Web制作会社E様 の事例
デジタルフォレンジック調査
Contact
-
問合せ
- サーバに不正侵入を受けた恐れがあるため、数十台規模のサーバ全てにフォレンジック調査を実施してほしい。
実際に侵入を受けた可能性が高いのは3台のサーバで、それ以外のサーバについては侵入の明確な根拠はないものの、念のために調査を行いたい。数十台すべてを詳細調査すると調査期間と費用が非常に大きくなってしまうため、適切な方法を提案してほしい。
Solution
課題
詳細なヒアリングを進めたところ、以下のような状況が明らかになりました。
- 不正侵入が確実に確認されているサーバは実際には3台のみ
- その他数十台のサーバについては、不正侵入の可能性を否定できないため念のための調査を希望
- 全サーバに対する詳細なフォレンジック調査を実施した場合、調査期間の長期化とコストの増大が懸念される
- インシデント対応の観点から、できるだけ迅速な調査完了が求められる
提案
当社では、お客様の状況と予算を考慮し、以下の段階的アプローチを提案しました。
- 確実に侵害が確認された3台のサーバに対する詳細フォレンジック調査
- メモリダンプ解析、タイムライン分析、アーティファクト分析など包括的な調査
- 攻撃者の侵入経路、活動内容、影響範囲の詳細な特定
- 残りのサーバに対するファストフォレンジック
- 主要なログファイルの分析
- 既知の攻撃痕跡のスキャン
- 不審なプロセス・ファイル・接続の検出
- 段階的な調査アプローチ
- 初期調査の結果、追加サーバへの侵害が確認された場合のみ、詳細調査の対象を拡大
- 証拠に基づいた調査範囲の最適化
Result
実際に調査を進めたところ、3台のサーバにおいて不正アクセスの痕跡を確認しましたが、その他のサーバには不審な兆候が見つかりませんでした。

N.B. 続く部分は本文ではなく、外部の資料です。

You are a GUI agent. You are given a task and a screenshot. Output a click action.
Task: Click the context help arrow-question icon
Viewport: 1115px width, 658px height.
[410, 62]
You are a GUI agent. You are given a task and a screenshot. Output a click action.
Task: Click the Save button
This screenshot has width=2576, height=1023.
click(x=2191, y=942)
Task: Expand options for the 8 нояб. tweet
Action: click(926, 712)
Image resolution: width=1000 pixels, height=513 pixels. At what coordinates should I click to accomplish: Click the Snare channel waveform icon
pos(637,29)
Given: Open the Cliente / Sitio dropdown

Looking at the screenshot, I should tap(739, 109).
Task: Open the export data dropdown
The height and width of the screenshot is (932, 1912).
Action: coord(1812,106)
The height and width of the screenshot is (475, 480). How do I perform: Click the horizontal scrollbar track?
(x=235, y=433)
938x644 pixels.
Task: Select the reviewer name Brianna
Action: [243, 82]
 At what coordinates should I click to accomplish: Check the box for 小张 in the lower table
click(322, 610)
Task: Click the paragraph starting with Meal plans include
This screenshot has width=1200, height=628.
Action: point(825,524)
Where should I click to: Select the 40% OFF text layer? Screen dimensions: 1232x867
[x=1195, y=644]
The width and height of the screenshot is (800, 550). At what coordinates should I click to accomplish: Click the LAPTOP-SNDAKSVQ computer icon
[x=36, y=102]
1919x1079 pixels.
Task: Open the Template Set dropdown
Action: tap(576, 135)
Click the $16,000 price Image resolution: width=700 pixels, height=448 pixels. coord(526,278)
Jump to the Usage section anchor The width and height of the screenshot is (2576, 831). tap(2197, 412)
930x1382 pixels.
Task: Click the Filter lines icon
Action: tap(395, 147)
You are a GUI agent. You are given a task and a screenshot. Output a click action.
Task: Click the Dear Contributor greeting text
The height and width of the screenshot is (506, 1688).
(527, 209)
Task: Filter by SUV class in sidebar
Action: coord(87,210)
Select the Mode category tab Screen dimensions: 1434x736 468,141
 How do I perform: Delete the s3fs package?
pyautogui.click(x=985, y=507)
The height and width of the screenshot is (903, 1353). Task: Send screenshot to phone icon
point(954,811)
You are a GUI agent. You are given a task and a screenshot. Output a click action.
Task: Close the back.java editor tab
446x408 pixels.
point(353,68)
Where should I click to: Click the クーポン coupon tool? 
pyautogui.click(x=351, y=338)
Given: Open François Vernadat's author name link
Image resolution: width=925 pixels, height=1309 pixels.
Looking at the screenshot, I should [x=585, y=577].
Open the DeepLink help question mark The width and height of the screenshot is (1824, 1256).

ファストフォレンジックの結果も問題がなかったため、追加の詳細調査を行う必要はなく、結果的に当初想定されていた全サーバの詳細調査に比べて調査期間を10分の1程度に短縮し、大幅なコスト削減にもつながりました。また、最もリスクの高い3台を優先的に調査したことで、迅速に初動対応を行うことができ、リスクを最小限に抑えることにも成功しました。